- [Material provided]:

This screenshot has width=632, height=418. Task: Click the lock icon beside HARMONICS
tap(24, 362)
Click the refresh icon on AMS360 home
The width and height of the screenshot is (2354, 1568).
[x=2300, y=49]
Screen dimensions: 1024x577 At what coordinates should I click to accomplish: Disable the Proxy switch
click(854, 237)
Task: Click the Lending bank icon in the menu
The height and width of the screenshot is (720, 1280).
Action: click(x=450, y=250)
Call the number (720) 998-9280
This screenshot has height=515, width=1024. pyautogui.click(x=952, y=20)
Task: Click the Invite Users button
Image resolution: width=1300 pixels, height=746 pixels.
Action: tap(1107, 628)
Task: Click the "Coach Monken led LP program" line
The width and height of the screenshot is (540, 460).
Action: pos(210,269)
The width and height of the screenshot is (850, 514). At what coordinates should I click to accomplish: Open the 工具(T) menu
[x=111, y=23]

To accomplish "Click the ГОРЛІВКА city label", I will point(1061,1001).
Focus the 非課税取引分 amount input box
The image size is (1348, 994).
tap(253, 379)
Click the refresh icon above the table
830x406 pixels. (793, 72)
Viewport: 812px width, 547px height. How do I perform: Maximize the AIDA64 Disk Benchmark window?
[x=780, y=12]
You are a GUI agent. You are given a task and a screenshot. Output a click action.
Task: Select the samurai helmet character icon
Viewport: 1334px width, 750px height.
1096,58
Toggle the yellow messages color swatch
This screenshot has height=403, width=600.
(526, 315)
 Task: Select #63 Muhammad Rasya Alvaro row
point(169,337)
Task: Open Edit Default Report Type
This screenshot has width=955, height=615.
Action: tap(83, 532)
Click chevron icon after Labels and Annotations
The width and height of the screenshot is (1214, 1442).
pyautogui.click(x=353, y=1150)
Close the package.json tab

- [Task to carry out]: Print exactly the lines between the line with "Task: Select the" and the final line of the records above, both included.

- [Answer space]:
Task: Select the samurai helmet character icon
Viewport: 1334px width, 750px height.
1096,58
Toggle the yellow messages color swatch
This screenshot has height=403, width=600.
(526, 315)
 Task: Select #63 Muhammad Rasya Alvaro row
point(169,337)
Task: Open Edit Default Report Type
This screenshot has width=955, height=615.
Action: tap(83, 532)
Click chevron icon after Labels and Annotations
The width and height of the screenshot is (1214, 1442).
pyautogui.click(x=353, y=1150)
Close the package.json tab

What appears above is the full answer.